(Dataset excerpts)
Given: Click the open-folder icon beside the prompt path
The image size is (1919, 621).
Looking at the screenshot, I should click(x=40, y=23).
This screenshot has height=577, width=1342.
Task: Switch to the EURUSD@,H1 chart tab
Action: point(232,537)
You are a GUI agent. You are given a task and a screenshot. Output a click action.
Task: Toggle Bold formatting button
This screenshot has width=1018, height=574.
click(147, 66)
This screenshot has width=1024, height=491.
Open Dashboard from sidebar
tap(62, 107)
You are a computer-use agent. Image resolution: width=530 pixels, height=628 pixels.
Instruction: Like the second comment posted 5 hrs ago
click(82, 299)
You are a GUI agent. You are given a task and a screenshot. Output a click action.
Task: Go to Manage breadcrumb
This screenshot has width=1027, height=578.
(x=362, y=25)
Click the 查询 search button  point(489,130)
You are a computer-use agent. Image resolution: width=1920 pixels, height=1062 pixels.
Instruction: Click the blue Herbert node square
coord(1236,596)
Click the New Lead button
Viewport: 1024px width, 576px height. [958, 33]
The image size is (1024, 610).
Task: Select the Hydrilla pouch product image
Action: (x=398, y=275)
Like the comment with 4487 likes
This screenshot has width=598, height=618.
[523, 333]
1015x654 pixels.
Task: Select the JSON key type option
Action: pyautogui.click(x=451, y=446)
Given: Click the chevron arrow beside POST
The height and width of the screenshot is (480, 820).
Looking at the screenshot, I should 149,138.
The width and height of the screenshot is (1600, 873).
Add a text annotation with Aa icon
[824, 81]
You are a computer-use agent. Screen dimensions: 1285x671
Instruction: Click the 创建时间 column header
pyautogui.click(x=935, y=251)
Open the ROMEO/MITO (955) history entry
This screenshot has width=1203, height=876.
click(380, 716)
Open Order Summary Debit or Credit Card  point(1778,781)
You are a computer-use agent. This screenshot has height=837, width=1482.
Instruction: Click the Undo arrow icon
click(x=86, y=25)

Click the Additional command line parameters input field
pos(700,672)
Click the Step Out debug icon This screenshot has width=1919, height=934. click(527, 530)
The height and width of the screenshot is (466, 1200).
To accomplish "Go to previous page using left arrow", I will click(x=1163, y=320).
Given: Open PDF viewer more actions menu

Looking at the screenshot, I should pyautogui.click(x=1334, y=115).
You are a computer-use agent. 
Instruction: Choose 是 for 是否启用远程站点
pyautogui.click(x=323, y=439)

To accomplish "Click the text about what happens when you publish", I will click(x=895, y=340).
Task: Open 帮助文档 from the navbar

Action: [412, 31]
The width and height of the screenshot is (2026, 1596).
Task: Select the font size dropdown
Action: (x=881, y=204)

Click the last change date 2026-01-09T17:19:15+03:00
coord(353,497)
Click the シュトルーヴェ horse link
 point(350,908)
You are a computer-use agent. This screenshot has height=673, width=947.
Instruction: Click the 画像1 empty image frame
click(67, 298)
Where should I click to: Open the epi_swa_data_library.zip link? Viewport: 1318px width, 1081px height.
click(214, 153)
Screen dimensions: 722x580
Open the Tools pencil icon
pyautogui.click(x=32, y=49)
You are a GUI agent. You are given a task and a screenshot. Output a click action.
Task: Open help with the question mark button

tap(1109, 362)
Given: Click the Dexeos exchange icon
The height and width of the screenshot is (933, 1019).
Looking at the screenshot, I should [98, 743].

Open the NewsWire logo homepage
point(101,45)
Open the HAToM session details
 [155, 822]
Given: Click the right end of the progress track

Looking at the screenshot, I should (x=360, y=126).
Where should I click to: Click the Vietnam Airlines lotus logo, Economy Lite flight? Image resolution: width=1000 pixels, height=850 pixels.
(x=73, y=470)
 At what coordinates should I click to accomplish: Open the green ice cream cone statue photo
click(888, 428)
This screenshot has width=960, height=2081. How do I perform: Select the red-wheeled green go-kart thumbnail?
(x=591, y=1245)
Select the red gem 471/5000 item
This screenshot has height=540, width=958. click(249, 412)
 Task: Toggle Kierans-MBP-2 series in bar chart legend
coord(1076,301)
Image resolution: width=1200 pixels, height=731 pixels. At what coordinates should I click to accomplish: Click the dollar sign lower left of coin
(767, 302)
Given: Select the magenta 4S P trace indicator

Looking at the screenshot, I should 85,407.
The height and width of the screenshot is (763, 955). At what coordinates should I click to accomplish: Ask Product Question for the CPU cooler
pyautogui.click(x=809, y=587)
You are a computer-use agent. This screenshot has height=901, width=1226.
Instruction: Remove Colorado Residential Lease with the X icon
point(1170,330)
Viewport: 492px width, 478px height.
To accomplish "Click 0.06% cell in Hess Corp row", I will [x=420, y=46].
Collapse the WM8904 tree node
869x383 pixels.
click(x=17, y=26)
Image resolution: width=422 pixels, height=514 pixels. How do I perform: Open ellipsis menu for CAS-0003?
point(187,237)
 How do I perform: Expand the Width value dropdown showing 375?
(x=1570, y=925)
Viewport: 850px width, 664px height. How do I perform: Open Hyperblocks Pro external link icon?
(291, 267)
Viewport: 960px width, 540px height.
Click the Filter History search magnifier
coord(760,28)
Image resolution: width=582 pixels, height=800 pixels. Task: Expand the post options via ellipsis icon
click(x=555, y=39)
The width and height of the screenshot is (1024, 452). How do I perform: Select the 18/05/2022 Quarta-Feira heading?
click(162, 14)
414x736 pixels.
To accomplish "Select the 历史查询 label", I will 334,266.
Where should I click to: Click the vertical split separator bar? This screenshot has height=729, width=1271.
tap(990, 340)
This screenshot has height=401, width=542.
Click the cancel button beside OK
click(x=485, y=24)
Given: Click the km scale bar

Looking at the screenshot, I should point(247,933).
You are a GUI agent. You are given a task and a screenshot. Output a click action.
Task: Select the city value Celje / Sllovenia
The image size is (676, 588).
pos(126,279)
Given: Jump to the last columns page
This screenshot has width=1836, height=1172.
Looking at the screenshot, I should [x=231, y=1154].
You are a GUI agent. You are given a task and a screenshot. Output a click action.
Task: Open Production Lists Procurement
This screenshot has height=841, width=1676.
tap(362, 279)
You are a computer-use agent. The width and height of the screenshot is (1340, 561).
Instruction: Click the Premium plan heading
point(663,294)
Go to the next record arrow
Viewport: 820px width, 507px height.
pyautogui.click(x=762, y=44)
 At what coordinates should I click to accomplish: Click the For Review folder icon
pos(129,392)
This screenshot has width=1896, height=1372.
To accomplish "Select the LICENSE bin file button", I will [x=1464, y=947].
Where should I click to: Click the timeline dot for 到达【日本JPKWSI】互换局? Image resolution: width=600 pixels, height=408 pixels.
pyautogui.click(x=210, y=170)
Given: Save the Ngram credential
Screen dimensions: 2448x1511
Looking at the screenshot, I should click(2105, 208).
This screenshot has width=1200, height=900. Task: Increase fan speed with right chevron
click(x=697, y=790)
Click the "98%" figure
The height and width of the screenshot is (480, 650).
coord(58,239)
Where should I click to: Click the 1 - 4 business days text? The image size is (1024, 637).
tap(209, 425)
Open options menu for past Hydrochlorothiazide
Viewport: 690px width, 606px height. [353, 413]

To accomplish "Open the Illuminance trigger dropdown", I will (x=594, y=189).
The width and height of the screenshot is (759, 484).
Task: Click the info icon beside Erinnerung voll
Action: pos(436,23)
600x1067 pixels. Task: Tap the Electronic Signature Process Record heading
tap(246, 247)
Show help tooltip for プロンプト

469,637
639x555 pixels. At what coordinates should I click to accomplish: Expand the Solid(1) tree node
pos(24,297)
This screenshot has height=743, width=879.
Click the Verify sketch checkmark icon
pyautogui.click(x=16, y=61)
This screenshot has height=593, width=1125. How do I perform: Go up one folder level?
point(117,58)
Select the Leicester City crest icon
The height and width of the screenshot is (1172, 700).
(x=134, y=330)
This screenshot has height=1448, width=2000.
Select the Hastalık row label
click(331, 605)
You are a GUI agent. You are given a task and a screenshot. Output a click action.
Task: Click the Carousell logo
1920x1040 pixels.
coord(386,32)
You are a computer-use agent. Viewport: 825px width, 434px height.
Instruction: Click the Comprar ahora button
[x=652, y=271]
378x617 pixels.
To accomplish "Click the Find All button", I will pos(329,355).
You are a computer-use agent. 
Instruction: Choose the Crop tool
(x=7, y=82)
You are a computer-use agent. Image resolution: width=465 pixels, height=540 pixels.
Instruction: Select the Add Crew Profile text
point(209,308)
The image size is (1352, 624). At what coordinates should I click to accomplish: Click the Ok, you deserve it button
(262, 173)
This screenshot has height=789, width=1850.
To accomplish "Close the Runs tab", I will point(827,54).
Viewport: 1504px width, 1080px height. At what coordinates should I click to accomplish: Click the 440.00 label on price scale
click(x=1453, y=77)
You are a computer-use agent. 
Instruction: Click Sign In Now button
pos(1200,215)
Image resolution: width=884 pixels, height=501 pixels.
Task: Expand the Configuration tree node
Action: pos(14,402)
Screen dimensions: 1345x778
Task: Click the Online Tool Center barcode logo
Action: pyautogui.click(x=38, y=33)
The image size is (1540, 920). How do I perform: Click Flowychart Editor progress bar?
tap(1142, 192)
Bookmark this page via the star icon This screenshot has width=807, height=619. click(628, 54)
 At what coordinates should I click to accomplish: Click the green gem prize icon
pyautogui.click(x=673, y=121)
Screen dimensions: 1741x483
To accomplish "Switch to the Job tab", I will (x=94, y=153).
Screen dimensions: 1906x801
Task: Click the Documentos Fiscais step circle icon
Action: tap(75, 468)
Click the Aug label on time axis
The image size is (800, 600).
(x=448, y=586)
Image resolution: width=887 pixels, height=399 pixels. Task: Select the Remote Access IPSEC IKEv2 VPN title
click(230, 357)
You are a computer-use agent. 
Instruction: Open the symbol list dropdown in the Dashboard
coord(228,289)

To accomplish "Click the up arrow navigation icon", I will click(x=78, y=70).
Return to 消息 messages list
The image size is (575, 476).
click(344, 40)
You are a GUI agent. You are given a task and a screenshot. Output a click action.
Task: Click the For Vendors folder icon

> [Exercise]: Please give again the lines above between the line holding "has height=837, width=1482." and the line holding "The height and width of the screenshot is (466, 1200).", inclusive, exactly as they are and with nothing added.

> [Exercise response]:
You are a computer-use agent. This screenshot has height=837, width=1482.
Instruction: Click the Undo arrow icon
click(x=86, y=25)

Click the Additional command line parameters input field
pos(700,672)
Click the Step Out debug icon This screenshot has width=1919, height=934. click(527, 530)
The height and width of the screenshot is (466, 1200).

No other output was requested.